# Swamp guppy



## emeraldking (Apr 30, 2010)

Hi there all,

I've heard a lot about keeping swamp guppies (micropoecilia picta) being a hard fish to keep. Even breeding seems a problem with a lot those keepers. I myself have them as well and yes, also I have dealt with keeping them well. It's from this year on that I had succes with this breed. I've found out how to keep them well and get them to breed. 
The answer is to keep them in brackish water and hardly refresh water. They just love it and they've never been better than before... This year I had already three drops of young fry and most of them are already adults. They do develop to adulthood a lot slower than guppies for that matter. 
And I'm keeping them at an average rate of 26-28°C. In a short while I'm able to get my hands on a new group of these guys.

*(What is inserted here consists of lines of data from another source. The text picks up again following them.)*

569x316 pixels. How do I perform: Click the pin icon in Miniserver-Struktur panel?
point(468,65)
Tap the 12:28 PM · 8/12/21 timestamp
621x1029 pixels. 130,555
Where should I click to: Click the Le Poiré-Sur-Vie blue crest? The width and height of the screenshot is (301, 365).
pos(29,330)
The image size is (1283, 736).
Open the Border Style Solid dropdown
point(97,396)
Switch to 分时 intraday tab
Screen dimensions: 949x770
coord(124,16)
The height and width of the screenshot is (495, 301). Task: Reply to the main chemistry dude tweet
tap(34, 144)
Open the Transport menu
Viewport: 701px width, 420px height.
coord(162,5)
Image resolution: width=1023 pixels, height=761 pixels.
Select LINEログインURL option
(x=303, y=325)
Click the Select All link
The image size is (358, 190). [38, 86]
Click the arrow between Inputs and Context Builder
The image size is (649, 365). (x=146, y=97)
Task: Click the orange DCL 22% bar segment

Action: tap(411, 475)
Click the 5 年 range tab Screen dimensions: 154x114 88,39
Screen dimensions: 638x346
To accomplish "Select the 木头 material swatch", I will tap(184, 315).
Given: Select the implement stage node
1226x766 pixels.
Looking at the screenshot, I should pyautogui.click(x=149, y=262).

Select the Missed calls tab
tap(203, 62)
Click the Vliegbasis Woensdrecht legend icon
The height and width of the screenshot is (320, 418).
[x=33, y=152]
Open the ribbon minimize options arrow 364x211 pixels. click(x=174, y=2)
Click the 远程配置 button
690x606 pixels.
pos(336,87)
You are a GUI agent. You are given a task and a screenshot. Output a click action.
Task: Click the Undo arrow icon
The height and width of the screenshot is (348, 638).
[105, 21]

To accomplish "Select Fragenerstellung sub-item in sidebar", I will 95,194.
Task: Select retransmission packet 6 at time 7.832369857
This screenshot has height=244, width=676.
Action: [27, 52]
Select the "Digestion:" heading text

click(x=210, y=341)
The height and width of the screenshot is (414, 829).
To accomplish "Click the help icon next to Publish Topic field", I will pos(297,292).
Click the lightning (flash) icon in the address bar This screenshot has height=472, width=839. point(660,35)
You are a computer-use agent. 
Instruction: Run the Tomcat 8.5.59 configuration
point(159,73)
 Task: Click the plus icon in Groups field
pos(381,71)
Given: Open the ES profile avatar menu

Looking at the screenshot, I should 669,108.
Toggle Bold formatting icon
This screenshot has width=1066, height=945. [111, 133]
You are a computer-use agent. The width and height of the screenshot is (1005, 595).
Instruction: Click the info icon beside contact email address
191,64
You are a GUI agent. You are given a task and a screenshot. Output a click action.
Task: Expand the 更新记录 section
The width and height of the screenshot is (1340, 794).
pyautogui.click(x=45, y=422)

And I'll keep them in the same type of brackish water as the current group.

Grtz, "S"


----------



## snail (Aug 6, 2010)

They are pretty little fish, thanks for sharing your method. Do you have any photos?


----------



## emeraldking (Apr 30, 2010)

snail said:


> They are pretty little fish, thanks for sharing your method. Do you have any photos?


I did make some pics but didn't turn out too well... I'll make new ones this coming week and I'll send over to you...

Have a good weekend for now,
"S"


----------



## wickworth (Nov 10, 2011)

Nice sharing.....


----------